Ouvia hoje uma moça que estudou a carreira de Nara Leão e montou um espetáculo sobre a intérprete. Já passei em bares do Rio Vermelho onde jovens se divertiam ao som de um belo chorinho. Música de qualidade, brasileiríssima, fiel às nossas raízes, mas um oásis em meio à baixaria que ainda não reina, mas tumultua.

No Natal, percebi o “rei” Roberto Carlos um tanto incomodado, sem graça diante da apresentação do convidado Exaltasamba em seu especial de fim de ano. A banda, sem a menor reverência à Sua Majestade, entoou a apelativa música que chama a uma “fugidinha”. Era para ser um dueto, mas Roberto não cantou, apenas corou.

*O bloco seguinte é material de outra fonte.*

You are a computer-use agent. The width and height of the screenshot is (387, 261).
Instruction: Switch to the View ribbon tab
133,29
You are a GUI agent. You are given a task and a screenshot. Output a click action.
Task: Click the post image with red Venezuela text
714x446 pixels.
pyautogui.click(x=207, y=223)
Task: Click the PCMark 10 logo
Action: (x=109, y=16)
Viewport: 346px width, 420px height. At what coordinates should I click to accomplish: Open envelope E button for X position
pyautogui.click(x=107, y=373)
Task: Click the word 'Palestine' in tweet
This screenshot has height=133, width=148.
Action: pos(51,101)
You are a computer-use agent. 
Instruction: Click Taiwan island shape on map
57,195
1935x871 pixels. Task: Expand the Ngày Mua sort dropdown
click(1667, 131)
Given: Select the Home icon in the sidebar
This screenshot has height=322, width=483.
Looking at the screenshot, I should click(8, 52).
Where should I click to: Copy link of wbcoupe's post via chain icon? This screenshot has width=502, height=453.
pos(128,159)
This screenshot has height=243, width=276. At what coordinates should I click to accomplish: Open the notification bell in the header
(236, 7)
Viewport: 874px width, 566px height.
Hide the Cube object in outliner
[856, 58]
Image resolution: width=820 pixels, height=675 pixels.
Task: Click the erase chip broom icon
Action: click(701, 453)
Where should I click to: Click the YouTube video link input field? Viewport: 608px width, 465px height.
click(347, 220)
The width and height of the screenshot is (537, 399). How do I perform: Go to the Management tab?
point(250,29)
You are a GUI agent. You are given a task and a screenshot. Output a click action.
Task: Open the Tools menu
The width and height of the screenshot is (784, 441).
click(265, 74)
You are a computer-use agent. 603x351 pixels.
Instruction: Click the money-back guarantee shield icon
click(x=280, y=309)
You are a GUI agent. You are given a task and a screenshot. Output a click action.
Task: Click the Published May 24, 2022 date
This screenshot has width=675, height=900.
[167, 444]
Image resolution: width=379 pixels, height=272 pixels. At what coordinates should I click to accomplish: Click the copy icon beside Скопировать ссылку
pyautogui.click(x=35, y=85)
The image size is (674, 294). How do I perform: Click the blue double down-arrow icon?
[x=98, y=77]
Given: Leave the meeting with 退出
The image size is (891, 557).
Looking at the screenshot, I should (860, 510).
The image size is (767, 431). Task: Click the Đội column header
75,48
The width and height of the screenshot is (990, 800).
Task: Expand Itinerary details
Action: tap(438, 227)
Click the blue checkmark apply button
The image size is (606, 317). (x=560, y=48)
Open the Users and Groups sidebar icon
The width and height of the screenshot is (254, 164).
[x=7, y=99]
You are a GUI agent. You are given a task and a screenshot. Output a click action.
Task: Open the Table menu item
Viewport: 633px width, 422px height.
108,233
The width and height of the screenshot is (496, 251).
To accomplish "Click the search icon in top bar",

Não serve de consolo, mas a fuleiragem não é monopólio baiano. Está no funk carioca e nas músicas americanas que agridem os ouvidos e o ser humano, fazendo imerecido sucesso junto a pessoas que não se dispõem a refletir sobre o que ouvem. A música não é de pobre, como insinuou um defensor do estilo, mas serve para estigmatizar, humilhar, diminuir, ridicularizar e achincalhar exatamente o pobre.

Só ouve esse tipo de lixo quem ainda não teve acesso à boa música, aquela que faz bem ao espírito, que alegra e garante a festa, porém com criatividade, sutileza, inteligência. Mas nunca é tarde para procurar saber o que é bom, abandonando essas coisas que dizem ser de duplo sentido, mas não têm sentido algum.

Por isso tive grande satisfação ao ler o artigo de Daniel Thame publicado no PIMENTA (confira). Até porque, assim como o amigo, este escriba também foi submetido a uma tortura mental ao tentar passar alguns dias em confraternização familiar em um condomínio praiano na zona norte de Ilhéus. Acabei adoecendo e tenho certeza de que os sintomas da virose foram agravados pelo repertório que tocava na rua e em casas vizinhas, a um volume tão indecoroso quanto as letras das porcarias.

Estou plenamente convencido de que esse lixo, além de incomodar, também faz mal à saúde.

Ricardo Ribeiro é um dos blogueiros do PIMENTA e também escreve no Política Etc.